Soal Menaikkan DP Kredit, Produsen Mobil dan Motor Tidak Kompak

Soal Menaikkan DP Kredit, Produsen Mobil dan Motor Tidak Kompak

Muhammad Ikhsan - detikOto
Rabu, 02 Mei 2012 10:40 WIB
Soal Menaikkan DP Kredit, Produsen Mobil dan Motor Tidak Kompak
Jakarta - Bulan April-Mei ini, beberapa diler mobil mulai menerapkan uang muka kredit mahal bagi calon konsumennya, namun hal yang sama belum berlaku di showroom motor.
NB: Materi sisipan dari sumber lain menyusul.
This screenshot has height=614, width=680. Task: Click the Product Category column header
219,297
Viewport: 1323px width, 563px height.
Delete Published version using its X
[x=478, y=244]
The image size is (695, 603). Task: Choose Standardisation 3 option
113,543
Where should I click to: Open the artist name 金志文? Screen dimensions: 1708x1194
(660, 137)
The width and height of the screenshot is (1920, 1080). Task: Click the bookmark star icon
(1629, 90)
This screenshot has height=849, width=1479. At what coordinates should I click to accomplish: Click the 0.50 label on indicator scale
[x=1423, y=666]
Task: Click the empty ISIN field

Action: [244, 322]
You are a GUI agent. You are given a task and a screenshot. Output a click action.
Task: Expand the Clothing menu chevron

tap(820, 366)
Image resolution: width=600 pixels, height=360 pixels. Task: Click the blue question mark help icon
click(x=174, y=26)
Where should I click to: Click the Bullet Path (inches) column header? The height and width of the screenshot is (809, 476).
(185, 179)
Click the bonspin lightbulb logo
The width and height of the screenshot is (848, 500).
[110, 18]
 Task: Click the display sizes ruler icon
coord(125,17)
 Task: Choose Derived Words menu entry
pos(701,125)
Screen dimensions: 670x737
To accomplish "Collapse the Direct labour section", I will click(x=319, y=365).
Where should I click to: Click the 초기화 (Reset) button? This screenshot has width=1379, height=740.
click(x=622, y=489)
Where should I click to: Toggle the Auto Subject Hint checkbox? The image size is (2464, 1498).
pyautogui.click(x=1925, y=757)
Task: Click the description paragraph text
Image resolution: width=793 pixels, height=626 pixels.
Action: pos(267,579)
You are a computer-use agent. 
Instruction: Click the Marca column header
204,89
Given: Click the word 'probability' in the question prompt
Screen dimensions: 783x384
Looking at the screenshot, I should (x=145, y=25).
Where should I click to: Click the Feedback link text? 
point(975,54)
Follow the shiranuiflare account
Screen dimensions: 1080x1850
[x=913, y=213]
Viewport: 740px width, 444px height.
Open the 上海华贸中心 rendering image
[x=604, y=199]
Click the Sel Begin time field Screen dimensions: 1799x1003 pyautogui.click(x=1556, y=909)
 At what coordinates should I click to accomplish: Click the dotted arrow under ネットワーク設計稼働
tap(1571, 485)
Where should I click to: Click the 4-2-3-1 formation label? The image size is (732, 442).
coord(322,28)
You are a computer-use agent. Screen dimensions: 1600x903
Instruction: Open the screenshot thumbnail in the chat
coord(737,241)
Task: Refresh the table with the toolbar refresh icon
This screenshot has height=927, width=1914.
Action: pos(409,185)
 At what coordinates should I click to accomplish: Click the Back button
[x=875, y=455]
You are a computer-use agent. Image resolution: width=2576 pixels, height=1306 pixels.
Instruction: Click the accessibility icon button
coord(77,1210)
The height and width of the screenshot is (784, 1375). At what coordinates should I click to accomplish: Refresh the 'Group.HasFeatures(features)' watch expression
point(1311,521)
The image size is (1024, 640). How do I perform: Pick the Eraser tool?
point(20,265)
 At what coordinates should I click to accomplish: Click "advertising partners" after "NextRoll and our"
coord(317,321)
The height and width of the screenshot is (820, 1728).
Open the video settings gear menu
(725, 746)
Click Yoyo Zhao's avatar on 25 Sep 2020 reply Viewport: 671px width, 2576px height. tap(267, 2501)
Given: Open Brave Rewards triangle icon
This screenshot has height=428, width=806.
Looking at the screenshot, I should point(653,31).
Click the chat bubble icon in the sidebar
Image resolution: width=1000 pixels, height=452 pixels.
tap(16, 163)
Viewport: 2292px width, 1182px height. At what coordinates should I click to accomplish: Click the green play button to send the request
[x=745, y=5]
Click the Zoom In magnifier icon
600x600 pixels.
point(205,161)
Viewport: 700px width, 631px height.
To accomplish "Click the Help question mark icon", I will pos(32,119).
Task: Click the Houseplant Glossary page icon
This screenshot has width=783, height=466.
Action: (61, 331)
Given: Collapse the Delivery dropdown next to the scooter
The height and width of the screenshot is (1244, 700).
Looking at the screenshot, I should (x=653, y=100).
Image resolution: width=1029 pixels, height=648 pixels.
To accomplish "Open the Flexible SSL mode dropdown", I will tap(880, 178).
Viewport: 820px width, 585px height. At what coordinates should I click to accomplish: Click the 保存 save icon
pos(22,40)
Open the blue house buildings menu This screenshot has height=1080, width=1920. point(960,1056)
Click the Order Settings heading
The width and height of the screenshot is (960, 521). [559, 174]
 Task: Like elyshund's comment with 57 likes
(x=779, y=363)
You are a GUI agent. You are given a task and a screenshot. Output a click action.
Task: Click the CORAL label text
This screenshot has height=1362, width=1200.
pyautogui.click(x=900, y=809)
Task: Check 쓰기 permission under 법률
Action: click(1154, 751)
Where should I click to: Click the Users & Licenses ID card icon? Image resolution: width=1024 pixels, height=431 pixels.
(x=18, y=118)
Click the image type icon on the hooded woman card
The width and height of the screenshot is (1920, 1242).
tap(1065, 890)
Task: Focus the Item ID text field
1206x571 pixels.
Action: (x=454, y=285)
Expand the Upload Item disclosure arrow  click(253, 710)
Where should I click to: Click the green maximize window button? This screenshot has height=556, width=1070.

Beberapa diler motor motor di daerah Jakarta dan sekitarnya hingga kini belum memberlakukan kebijakan tersebut. Saat ini diler motor berlakukan pada angka 10 hingga 15 persen dari harga jual untuk DP kendaraan roda dua.

"Belum berlaku. belum ada informasi dari pihak Yamaha," kata Marketing Yamaha Abadi Motor, Intan kepada detikOto.

SCROLL TO CONTINUE WITH CONTENT

Diler resmi Yamaha yang terletak di jalan Palmerah Utara No. 6 Jakarta Barat itu saat ini masih menerapkan sistem DP kendaraan 10-15 persen. "Sekarang masih DP biasa, DP 10-15 persen," tutur Intan.

Sementara itu salah satu diler resmi Yamaha lainnya Dwikarya Anugerah Sejati (DAS) juga menyatakan masih menggunakan sistem DP lama.

Kebijakan tersebut dikeluarkan karena BI baru menjalankan aturan DP kendaraan motor minimal 25 persen pada Juni 2012 mendatang.

"Kita belum berlaku. Belum ada instruksi dari pihak Yamaha. Kita masih menunggu dari pihak Yamaha, lagian kan aturan ini Juni berlakunya," tegas Sales Counter PT DAS, Nining.

Senada dengan diler Yamaha, diler Honda, PT Cengkareng Motor Sukses Lestari di jalan Lingkar Luar Barat No. 12A Cengkareng Timur juga masih menggaet konsumennya dengan DP 10-15 persen. Honda menuturkan langkah tersebut dijalankan karena masih menunggu pihak BI yang rencananya akan memberlakukan DP 25 persen pada Juni.

Diler Honda itu tidak berani mengambil inisiatif menaikkan DP 20 persen dari harga motor.

"Rencananya itu batu akan kita naikkan 19 Juni 2012 mendatang. Tunggu instruksi dari Honda dan pihak leasing. Jika harus naik ya kita naikkan DP-nya," cetus Marketing PT Cengkareng Motor Sukses Lestari, Erna Saptasari.